(WHS-P58) SELECTIVE DEPLETION OF S. AUREUS RESTORES THE SKIN MICROBIOME AND ACCELERATES TISSUE REPAIR FOLLOWING INJURY
Friday, May 17, 2024
7:30 AM – 5:00 PM East Coast USA Time
Our skin is home to a diverse community of commensal microorganisms that are integral to cutaneous function. Microbial dysbiosis and barrier perturbation increase the risk of local and systemic infection. Staphylococcus aureus is particularly problematic with high levels of antimicrobial resistance and direct association with poor healing outcome. Thus, innovative approaches are needed to selectively kill skin pathogens, such as S. aureus, without harming the resident microbiota. Bacteriophage-derived cell wall-lytic enzymes, known as endolysins, are emerging as promising alternatives to traditional antibiotics.
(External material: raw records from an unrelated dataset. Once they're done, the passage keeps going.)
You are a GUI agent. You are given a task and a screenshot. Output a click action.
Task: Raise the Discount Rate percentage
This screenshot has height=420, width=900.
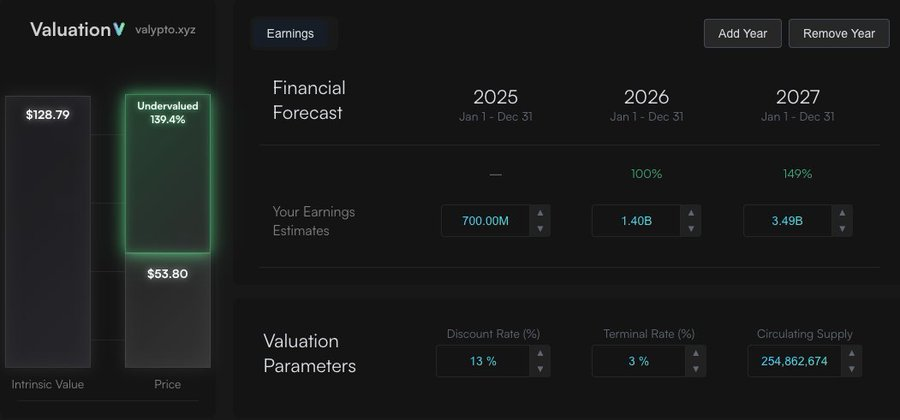pyautogui.click(x=541, y=353)
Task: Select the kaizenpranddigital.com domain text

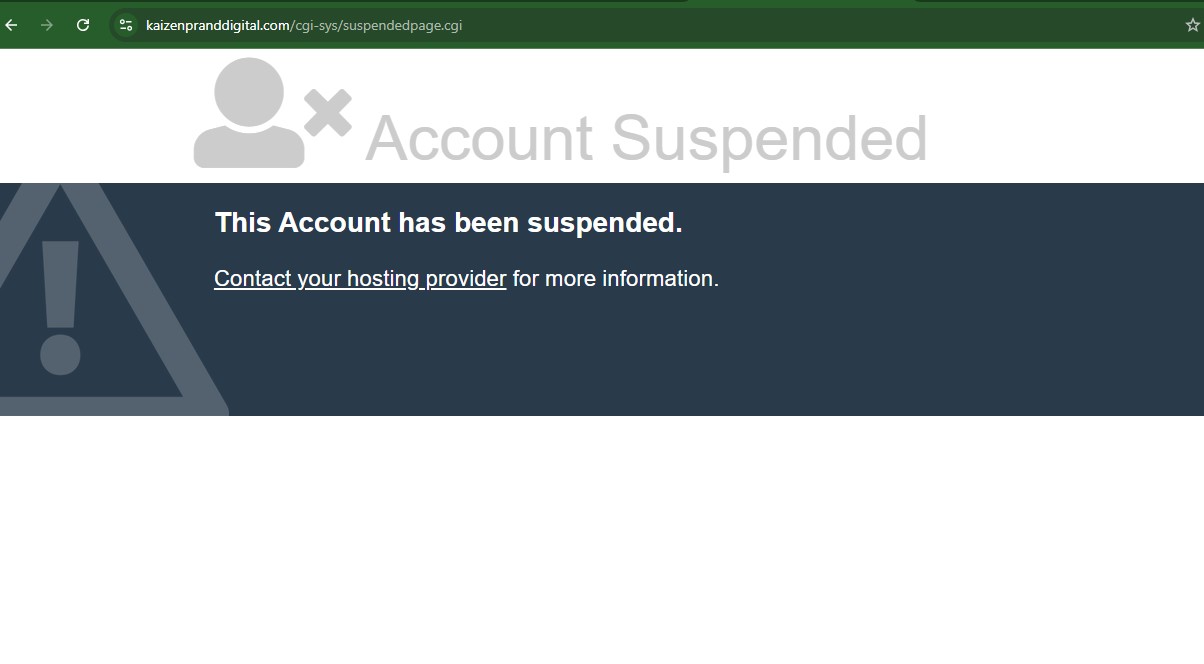Action: click(x=218, y=25)
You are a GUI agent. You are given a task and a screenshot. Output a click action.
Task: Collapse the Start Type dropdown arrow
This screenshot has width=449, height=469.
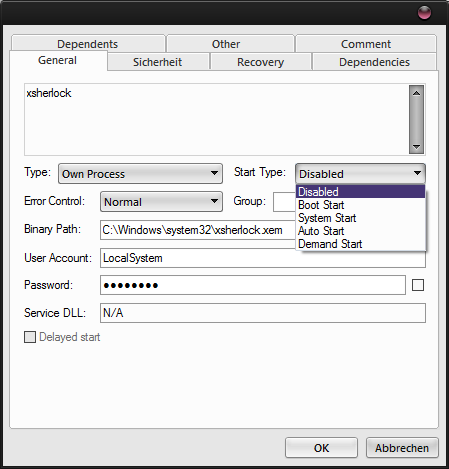tap(417, 173)
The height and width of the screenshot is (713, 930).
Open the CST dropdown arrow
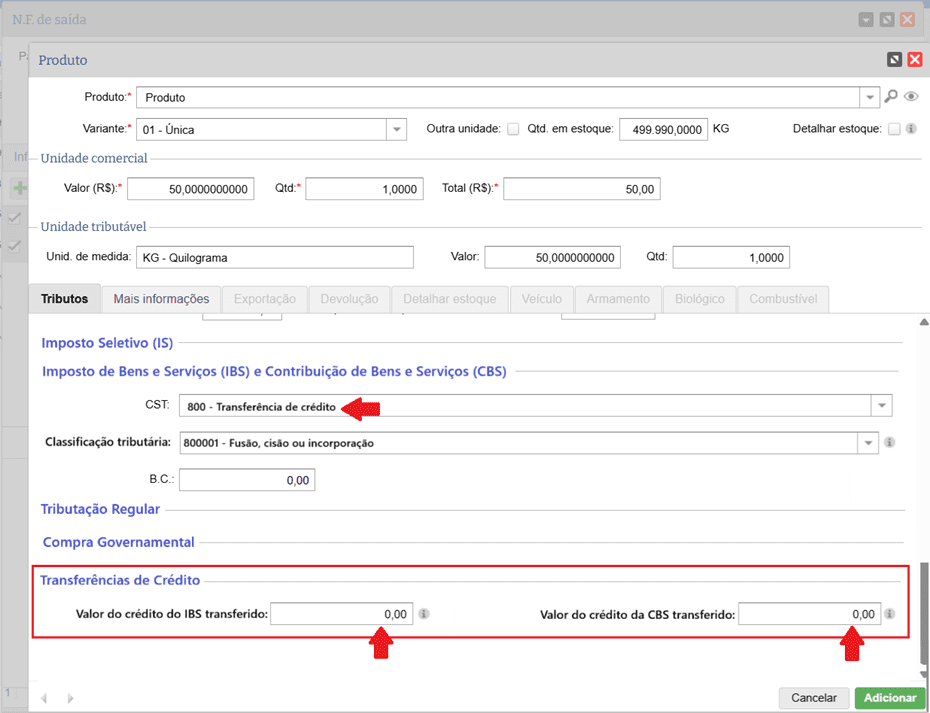pos(881,406)
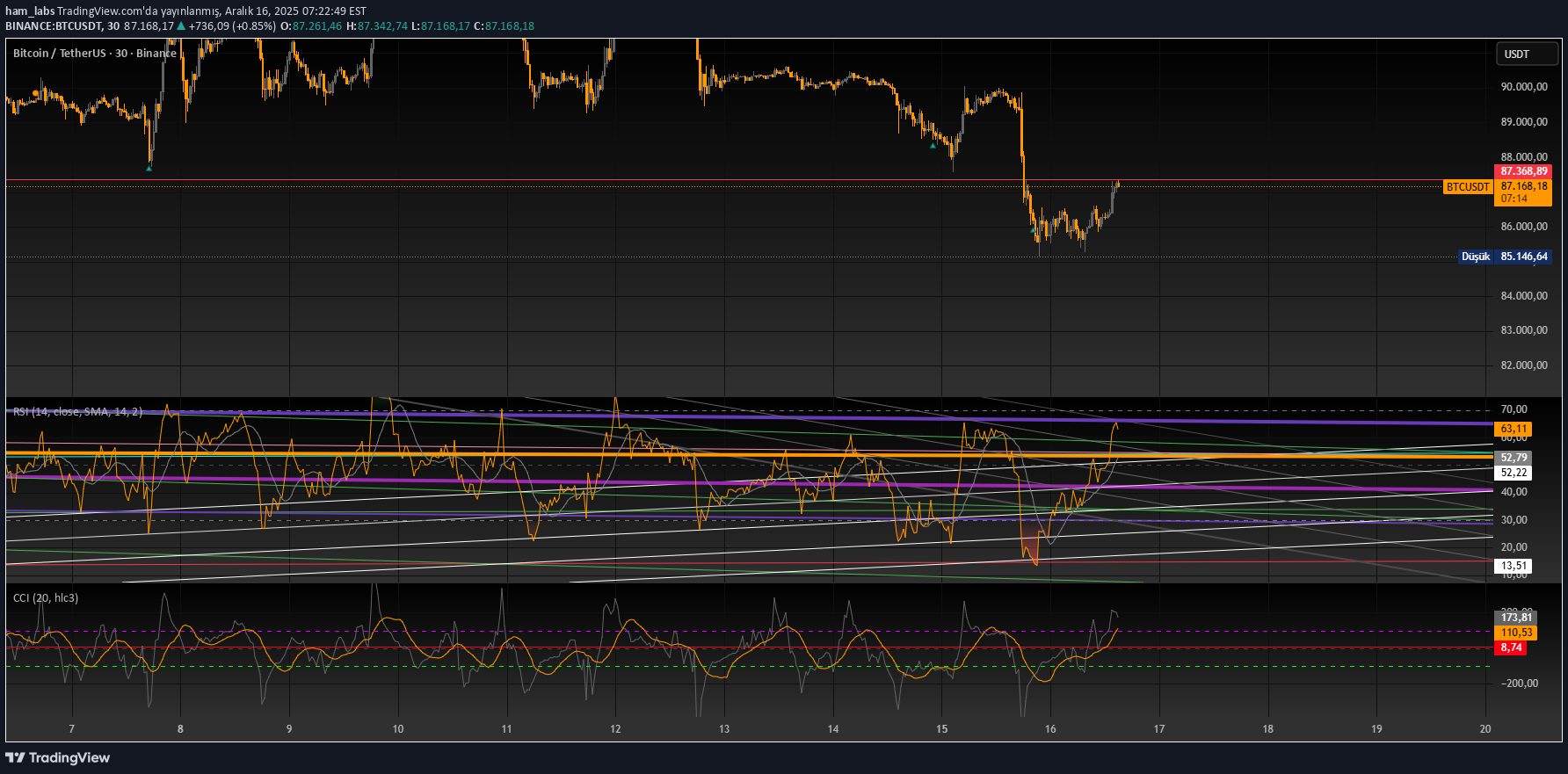Click the green triangle marker near December 15
1568x774 pixels.
point(933,146)
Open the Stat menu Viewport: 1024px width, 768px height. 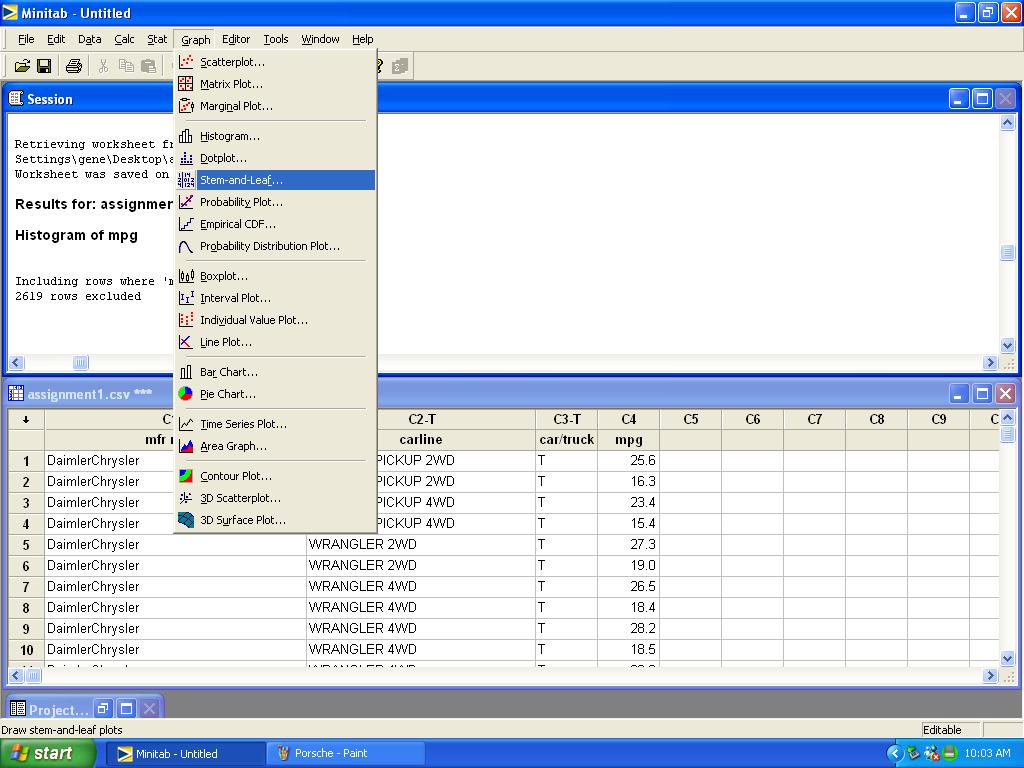(x=157, y=39)
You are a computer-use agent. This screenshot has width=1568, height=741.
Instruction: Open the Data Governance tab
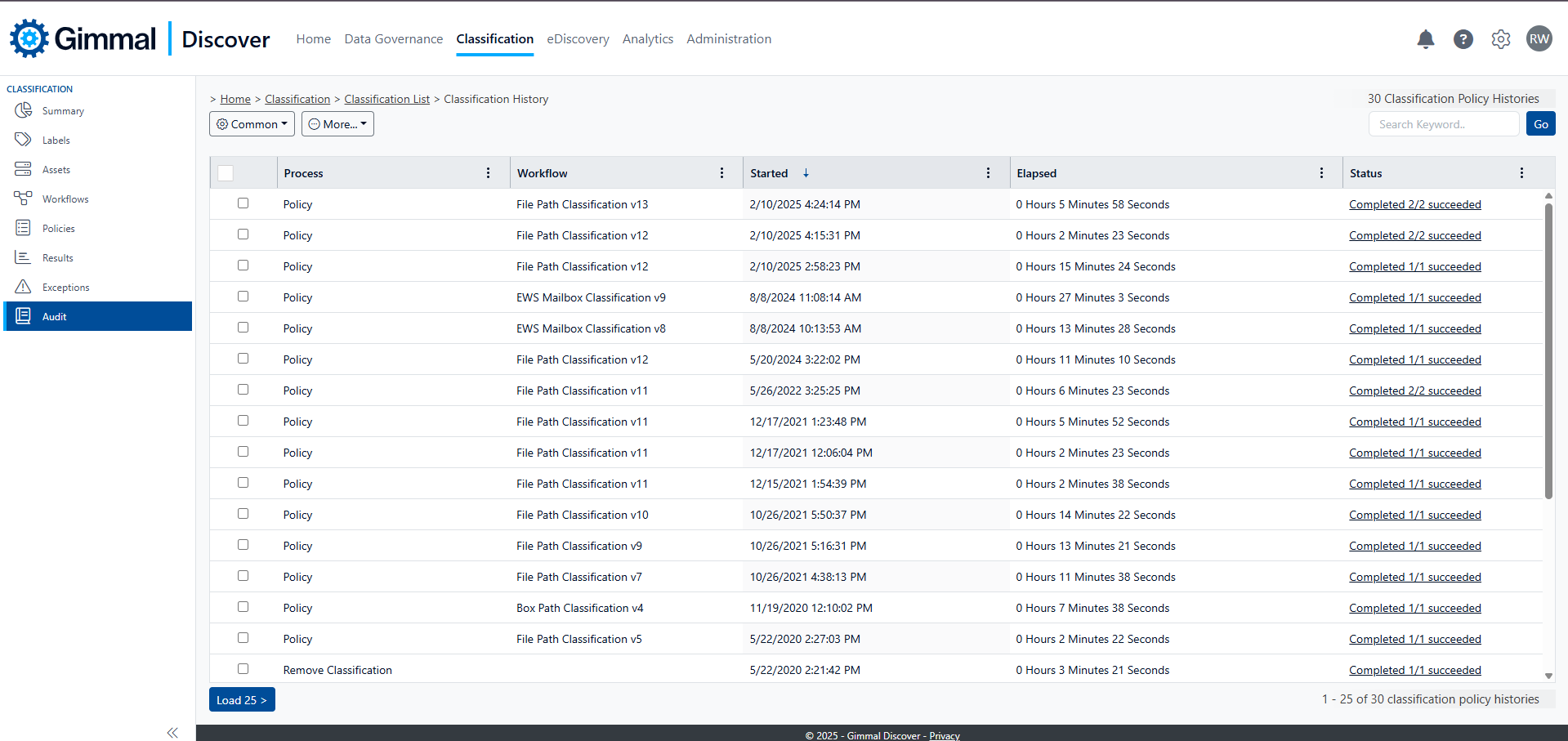[x=393, y=39]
However, their efficacy is seldom assessed in models harbouring a complex microbiome due to the historic challenges associated with bacterial sampling, characterisation and profiling. We thus developed a novel pipeline, combining long-read metagenomic sequencing and RNA-sequencing, to provide the first demonstration that endolysin selectively inhibits endogenous S. aureus in vivo, leading to higher microbial diversity and promoting multiple aspects of wound repair. Further mechanistic evaluation confirmed the importance of microbiome modulation for effective healing in human skin. Together, these findings provide new insight into the role of Staphylococcus in healing pathology, and support further therapeutic development of S. aureus-targeted endolysins for clinical management of skin and wound infections.